:: Provided records ::

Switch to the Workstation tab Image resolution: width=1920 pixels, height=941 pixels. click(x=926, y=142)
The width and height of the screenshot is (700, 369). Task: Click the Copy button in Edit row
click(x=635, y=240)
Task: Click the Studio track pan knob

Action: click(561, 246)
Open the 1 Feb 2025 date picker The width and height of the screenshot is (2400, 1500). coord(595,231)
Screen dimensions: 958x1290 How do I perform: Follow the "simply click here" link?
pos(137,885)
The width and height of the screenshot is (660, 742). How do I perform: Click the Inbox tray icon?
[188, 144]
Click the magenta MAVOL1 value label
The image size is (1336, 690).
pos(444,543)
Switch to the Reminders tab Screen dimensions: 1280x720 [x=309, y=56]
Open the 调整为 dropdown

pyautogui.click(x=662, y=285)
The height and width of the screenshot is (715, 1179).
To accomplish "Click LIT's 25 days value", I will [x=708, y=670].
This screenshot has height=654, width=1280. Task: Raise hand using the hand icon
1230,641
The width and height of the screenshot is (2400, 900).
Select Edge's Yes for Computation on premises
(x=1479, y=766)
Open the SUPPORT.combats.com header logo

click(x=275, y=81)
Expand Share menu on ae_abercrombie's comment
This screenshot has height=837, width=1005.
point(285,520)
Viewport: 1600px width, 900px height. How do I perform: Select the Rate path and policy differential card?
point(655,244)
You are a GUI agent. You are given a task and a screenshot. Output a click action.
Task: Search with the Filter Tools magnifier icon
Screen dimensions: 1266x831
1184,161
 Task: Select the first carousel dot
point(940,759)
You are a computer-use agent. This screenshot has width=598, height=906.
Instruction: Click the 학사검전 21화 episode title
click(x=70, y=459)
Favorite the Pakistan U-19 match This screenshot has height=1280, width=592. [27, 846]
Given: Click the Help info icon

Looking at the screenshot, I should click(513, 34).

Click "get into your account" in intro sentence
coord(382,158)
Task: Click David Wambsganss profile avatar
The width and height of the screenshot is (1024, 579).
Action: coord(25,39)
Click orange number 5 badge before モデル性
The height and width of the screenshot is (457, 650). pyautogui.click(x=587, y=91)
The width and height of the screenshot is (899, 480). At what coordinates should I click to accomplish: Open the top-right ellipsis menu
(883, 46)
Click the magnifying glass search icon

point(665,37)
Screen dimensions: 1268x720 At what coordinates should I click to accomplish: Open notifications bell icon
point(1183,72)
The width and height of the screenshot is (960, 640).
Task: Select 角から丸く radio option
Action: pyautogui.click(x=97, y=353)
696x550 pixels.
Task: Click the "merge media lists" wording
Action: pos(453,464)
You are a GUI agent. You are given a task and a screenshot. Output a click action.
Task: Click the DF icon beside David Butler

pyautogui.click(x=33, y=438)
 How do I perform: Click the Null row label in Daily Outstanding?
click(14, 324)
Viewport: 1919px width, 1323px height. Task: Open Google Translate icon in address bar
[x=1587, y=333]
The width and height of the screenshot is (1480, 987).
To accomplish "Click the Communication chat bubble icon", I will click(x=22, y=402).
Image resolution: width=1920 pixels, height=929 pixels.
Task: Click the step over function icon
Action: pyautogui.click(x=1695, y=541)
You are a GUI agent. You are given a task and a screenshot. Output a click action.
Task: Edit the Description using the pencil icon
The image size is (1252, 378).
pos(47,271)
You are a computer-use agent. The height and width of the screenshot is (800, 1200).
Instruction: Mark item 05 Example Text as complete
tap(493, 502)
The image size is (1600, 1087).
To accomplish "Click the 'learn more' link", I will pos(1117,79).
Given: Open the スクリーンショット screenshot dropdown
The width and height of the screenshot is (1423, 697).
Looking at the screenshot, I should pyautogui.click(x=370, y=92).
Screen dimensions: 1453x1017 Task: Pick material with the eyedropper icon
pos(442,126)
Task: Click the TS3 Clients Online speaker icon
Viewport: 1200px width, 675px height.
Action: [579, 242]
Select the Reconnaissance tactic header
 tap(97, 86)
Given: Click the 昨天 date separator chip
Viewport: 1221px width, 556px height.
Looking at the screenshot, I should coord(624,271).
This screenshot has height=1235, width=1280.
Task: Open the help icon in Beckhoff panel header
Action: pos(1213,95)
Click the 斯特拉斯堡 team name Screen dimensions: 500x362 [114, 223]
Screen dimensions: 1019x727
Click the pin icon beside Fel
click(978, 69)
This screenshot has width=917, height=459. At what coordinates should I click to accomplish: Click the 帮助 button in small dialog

:::

→ **Task goal**
I would like the records restated exactly, with every line intact.

→ **Response**
Switch to the Workstation tab Image resolution: width=1920 pixels, height=941 pixels. click(x=926, y=142)
The width and height of the screenshot is (700, 369). Task: Click the Copy button in Edit row
click(x=635, y=240)
Task: Click the Studio track pan knob

Action: click(561, 246)
Open the 1 Feb 2025 date picker The width and height of the screenshot is (2400, 1500). coord(595,231)
Screen dimensions: 958x1290 How do I perform: Follow the "simply click here" link?
pos(137,885)
The width and height of the screenshot is (660, 742). How do I perform: Click the Inbox tray icon?
[188, 144]
Click the magenta MAVOL1 value label
The image size is (1336, 690).
pos(444,543)
Switch to the Reminders tab Screen dimensions: 1280x720 [x=309, y=56]
Open the 调整为 dropdown

pyautogui.click(x=662, y=285)
The height and width of the screenshot is (715, 1179).
To accomplish "Click LIT's 25 days value", I will [x=708, y=670].
This screenshot has height=654, width=1280. Task: Raise hand using the hand icon
1230,641
The width and height of the screenshot is (2400, 900).
Select Edge's Yes for Computation on premises
(x=1479, y=766)
Open the SUPPORT.combats.com header logo

click(x=275, y=81)
Expand Share menu on ae_abercrombie's comment
This screenshot has height=837, width=1005.
point(285,520)
Viewport: 1600px width, 900px height. How do I perform: Select the Rate path and policy differential card?
point(655,244)
You are a GUI agent. You are given a task and a screenshot. Output a click action.
Task: Search with the Filter Tools magnifier icon
Screen dimensions: 1266x831
1184,161
 Task: Select the first carousel dot
point(940,759)
You are a computer-use agent. This screenshot has width=598, height=906.
Instruction: Click the 학사검전 21화 episode title
click(x=70, y=459)
Favorite the Pakistan U-19 match This screenshot has height=1280, width=592. [27, 846]
Given: Click the Help info icon

Looking at the screenshot, I should click(513, 34).

Click "get into your account" in intro sentence
coord(382,158)
Task: Click David Wambsganss profile avatar
The width and height of the screenshot is (1024, 579).
Action: coord(25,39)
Click orange number 5 badge before モデル性
The height and width of the screenshot is (457, 650). pyautogui.click(x=587, y=91)
The width and height of the screenshot is (899, 480). At what coordinates should I click to accomplish: Open the top-right ellipsis menu
(883, 46)
Click the magnifying glass search icon

point(665,37)
Screen dimensions: 1268x720 At what coordinates should I click to accomplish: Open notifications bell icon
point(1183,72)
The width and height of the screenshot is (960, 640).
Task: Select 角から丸く radio option
Action: pyautogui.click(x=97, y=353)
696x550 pixels.
Task: Click the "merge media lists" wording
Action: pos(453,464)
You are a GUI agent. You are given a task and a screenshot. Output a click action.
Task: Click the DF icon beside David Butler

pyautogui.click(x=33, y=438)
 How do I perform: Click the Null row label in Daily Outstanding?
click(14, 324)
Viewport: 1919px width, 1323px height. Task: Open Google Translate icon in address bar
[x=1587, y=333]
The width and height of the screenshot is (1480, 987).
To accomplish "Click the Communication chat bubble icon", I will click(x=22, y=402).
Image resolution: width=1920 pixels, height=929 pixels.
Task: Click the step over function icon
Action: pyautogui.click(x=1695, y=541)
You are a GUI agent. You are given a task and a screenshot. Output a click action.
Task: Edit the Description using the pencil icon
The image size is (1252, 378).
pos(47,271)
You are a computer-use agent. The height and width of the screenshot is (800, 1200).
Instruction: Mark item 05 Example Text as complete
tap(493, 502)
The image size is (1600, 1087).
To accomplish "Click the 'learn more' link", I will pos(1117,79).
Given: Open the スクリーンショット screenshot dropdown
The width and height of the screenshot is (1423, 697).
Looking at the screenshot, I should pyautogui.click(x=370, y=92).
Screen dimensions: 1453x1017 Task: Pick material with the eyedropper icon
pos(442,126)
Task: Click the TS3 Clients Online speaker icon
Viewport: 1200px width, 675px height.
Action: [579, 242]
Select the Reconnaissance tactic header
 tap(97, 86)
Given: Click the 昨天 date separator chip
Viewport: 1221px width, 556px height.
Looking at the screenshot, I should coord(624,271).
This screenshot has height=1235, width=1280.
Task: Open the help icon in Beckhoff panel header
Action: pos(1213,95)
Click the 斯特拉斯堡 team name Screen dimensions: 500x362 [114, 223]
Screen dimensions: 1019x727
Click the pin icon beside Fel
click(978, 69)
This screenshot has width=917, height=459. At what coordinates should I click to accomplish: Click the 帮助 button in small dialog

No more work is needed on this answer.